Book Excerpt: "Bionic Trooper" from Blood Lessons

Editor's note: Trooper Matt Swartz has been named Athlete of the Month for April 2009 by the 2011 World Police and Fire Games. Read a press release here.

By Chuck Remsberg
Senior Police1 Correspondent

A few days after waking up from a four-week coma, Trooper Matthew Swartz swung out of his hospital bed, started to walk to the bathroom—and fell flat on his ass. Sprawled on the floor “buck naked,” that was the moment he realized he no longer had a lower left leg.

NYS Trooper Matt Swartz

More than 19 months later, the 34-year-old Swartz today continues on a remarkable journey of self-renewal on which he has pitted gut determination against formidable odds to reach a goal many thought impossible. He has become the first trooper in the 89-year history of the New York State Police to work what that agency terms “full and strenuous duty” on the road, despite an amputated limb.

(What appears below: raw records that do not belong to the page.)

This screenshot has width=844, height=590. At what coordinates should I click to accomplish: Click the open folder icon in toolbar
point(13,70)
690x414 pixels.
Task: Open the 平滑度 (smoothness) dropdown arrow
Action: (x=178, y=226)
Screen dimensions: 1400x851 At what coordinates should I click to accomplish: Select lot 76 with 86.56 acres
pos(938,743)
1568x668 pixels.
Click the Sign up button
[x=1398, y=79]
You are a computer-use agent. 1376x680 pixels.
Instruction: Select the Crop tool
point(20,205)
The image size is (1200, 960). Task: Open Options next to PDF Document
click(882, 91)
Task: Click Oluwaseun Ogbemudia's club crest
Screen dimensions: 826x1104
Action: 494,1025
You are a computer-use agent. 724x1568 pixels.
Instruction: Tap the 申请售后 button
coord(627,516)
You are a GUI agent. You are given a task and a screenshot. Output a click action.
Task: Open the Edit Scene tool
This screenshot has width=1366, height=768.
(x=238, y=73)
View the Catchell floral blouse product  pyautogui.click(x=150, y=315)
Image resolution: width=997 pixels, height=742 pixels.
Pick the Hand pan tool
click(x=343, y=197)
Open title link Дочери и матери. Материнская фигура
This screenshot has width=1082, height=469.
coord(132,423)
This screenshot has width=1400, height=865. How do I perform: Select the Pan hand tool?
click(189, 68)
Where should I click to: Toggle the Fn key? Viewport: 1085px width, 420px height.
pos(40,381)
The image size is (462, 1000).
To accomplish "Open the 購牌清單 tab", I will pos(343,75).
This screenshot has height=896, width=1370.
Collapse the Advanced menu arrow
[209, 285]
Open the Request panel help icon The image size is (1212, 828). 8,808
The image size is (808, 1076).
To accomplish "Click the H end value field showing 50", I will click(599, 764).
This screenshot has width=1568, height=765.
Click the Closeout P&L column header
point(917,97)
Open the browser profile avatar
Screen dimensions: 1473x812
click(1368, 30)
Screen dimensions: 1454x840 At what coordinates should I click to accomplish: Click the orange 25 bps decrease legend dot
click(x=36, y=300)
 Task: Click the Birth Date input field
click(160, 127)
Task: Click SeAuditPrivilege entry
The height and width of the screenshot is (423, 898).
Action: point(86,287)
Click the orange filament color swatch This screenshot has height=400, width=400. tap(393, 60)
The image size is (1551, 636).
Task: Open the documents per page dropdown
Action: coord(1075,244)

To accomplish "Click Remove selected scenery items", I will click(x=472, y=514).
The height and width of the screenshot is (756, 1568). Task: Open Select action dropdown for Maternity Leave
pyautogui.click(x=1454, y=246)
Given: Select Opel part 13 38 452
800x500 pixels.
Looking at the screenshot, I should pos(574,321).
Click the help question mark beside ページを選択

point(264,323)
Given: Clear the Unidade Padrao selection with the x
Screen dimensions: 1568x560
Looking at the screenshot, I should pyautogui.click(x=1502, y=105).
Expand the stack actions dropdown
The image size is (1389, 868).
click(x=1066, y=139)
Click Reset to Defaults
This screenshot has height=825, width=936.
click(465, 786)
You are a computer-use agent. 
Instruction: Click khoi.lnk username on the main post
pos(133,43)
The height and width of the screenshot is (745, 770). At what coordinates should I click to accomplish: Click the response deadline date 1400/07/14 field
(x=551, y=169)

Nationally, he’s part of a small but no doubt growing band of cop amputees, perhaps 70 to 75 in all out of some 800,000 full-time LEOs in the U.S., according to his informal research. Most, like Swartz, are believed to have lost lower legs; a few, hands. But all, he’s convinced, share a common struggle.

“We take on our ‘disabilities’ like we take on evil on the job,” he says. “When something bad happens, we crush it, we break it, we squash it - and then we move on to the next dangerous or challenging thing. That’s what cops do.”